Smith is consistently good, although I can’t help but worry about how exhausted she must have been from being the woman on the edge. She looks good with the elfin cut and her big teary eyes, but I really would have liked something different thrown in.
She plays at a high level but relying solely on her close ups of her watery eyes leaves you wondering who else is in the show. We all support Gillespie (a charm of Smith’s is that her likability leaves the audience rooting for her characters all the way), but even when she discovers that the one person she thought she could trust could well be the one person she shouldn’t, I was left wondering whether I truly cared if she’d been sleeping with the enemy.
Tom Piper turns out to be a guardian angel of sorts.
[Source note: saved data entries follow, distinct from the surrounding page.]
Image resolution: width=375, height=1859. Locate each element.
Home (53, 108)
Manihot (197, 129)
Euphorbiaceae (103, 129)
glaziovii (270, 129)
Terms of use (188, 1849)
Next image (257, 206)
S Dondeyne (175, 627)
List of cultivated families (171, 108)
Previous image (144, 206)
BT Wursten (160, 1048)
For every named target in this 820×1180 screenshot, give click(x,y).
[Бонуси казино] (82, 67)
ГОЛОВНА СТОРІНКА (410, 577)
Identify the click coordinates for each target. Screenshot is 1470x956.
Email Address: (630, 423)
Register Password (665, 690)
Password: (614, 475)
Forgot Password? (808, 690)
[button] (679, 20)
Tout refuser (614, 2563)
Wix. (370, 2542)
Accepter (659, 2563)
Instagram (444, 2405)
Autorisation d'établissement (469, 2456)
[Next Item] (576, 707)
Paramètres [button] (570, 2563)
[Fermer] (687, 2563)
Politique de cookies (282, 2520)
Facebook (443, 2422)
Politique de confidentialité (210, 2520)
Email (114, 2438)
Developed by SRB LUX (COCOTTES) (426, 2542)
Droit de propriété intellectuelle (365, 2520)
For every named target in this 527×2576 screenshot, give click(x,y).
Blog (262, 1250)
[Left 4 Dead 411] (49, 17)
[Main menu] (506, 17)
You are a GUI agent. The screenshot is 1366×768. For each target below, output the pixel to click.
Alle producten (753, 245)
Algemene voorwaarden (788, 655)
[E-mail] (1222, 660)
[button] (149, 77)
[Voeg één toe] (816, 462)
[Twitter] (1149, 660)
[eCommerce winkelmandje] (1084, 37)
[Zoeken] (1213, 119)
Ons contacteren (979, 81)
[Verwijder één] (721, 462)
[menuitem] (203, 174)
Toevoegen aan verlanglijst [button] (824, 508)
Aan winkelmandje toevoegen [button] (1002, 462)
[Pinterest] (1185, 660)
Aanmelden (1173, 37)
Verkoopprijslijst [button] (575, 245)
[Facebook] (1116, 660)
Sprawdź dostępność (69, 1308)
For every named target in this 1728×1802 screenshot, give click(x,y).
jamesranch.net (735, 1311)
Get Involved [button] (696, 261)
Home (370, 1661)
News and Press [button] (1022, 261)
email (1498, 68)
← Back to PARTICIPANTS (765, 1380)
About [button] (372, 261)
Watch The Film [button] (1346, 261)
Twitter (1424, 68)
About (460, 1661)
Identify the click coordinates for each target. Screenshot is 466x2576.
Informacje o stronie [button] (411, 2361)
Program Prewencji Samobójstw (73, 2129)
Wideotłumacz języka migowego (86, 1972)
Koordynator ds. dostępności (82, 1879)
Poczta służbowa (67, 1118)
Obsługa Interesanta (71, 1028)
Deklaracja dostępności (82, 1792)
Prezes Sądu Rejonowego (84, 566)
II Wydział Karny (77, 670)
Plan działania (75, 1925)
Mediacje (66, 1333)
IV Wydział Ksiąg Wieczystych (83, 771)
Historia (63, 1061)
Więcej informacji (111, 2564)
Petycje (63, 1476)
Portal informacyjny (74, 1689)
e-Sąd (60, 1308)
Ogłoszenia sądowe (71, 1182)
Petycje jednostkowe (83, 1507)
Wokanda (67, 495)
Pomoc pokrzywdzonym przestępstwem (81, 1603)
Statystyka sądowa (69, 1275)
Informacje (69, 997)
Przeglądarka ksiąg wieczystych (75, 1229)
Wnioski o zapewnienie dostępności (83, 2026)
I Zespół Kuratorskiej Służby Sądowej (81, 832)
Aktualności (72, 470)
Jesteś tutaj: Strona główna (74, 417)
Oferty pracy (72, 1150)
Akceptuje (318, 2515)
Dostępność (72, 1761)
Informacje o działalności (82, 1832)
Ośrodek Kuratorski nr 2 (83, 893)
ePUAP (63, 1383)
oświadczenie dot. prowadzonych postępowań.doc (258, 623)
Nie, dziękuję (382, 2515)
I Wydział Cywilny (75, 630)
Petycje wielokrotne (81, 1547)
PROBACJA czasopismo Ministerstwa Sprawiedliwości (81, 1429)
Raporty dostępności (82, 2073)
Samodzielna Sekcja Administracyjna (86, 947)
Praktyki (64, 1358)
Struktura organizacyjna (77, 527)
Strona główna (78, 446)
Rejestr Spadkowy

Meeting at night on the docks, they ride off on his boat for privacy and dramatic effect. Luckily Gillespie’s friend and potential new man, Jack Clark, gives her a gun to go with. Hold on a second…. A gun? Where did you get that from Jack? Ah, so now Jack is a suspect too. Piper tells Jo all his secrets and who he thinks is behind the murders. So that’s one suspect down, and a few more up.
Before the final act all but one of the characters have been thrown our way for analysis and suspicion – Jack Clark, DS Mikel, CC Jarecki and even PC Vicki Stanton. So that just left DCS Hepburn. He who the light of suspicion never shone on. Well then it must be him. And sure as eggs are eggs it was.
I thought it had been a bit odd when Hepburn had told her in Episode 2 at the funeral that Ryan had visited their home the night before he died and Hepburn ‘had really wished he’d known why he wanted to see him’. Turns out that Hepburn had known all along and so his time was up, but here was an officer who really enjoyed policing where he was judge, jury and executioner.
And so Jo Gillespie finally found out who was behind the murder of the man that she married, but didn’t really know. She made friends with his secret family and his ex-wife and all the women and the children played happily ever after together. Like much of this final instalment, it all felt a bit clichéd and forced; a rather disappointing end for a series that had started so strongly.
Aired at 9pm on Sunday 5 June 2015 on ITV.